La energía que trajo “KAT” fue impresionante. Hizo de todo un poco para mantener a flote a Nueva York cuando más lo necesitaban. Lo más destacable fue que no le tuvo miedo a Victor Wembanyama. Sí, recibió un espectacular tapón, pero a diferencia de otros jugadores que comienzan a dudar después de una jugada así, Towns siguió atacando, siguió buscando la pintura y mantuvo su agresividad durante todo el partido.
Eso marca una gran diferencia en unas Finales. Muchos jugadores cambian su manera de jugar cuando tienen enfrente al mejor defensor de la liga, pero Towns entendió que si los Knicks querían ganar, alguien tenía que desafiar constantemente a Wemby.
Incluso me recordó un poco a lo que ocurrió con Chet Holmgren en la serie anterior. Por momentos, la presencia defensiva de Wembanyama parecía hacerlo pensar demasiado antes de atacar. KAT, en cambio, respondió con carácter: si fallaba una, volvía a intentarlo; si recibía un tapón, regresaba a la siguiente posesión.

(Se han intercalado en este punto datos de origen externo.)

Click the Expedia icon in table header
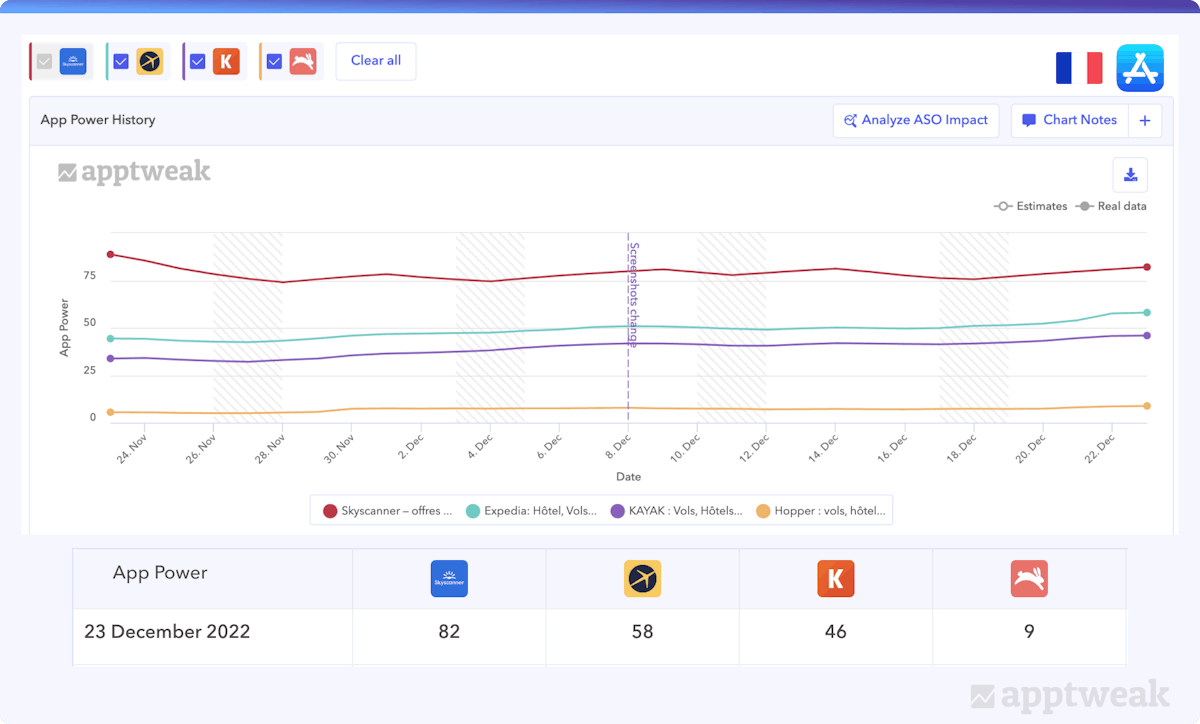The height and width of the screenshot is (724, 1200). (642, 579)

Las estrellas ganan titulares, pero este tipo de mentalidad es la que muchas veces inclina una serie. Brunson puso la magia, pero Towns aportó la energía, la agresividad y la valentía necesaria para que los Knicks robaran el primer golpe de estas Finales.

Si KAT mantiene esta actitud y este nivel de intensidad, los Knicks tendrán una oportunidad real de pelear este campeonato hasta el final.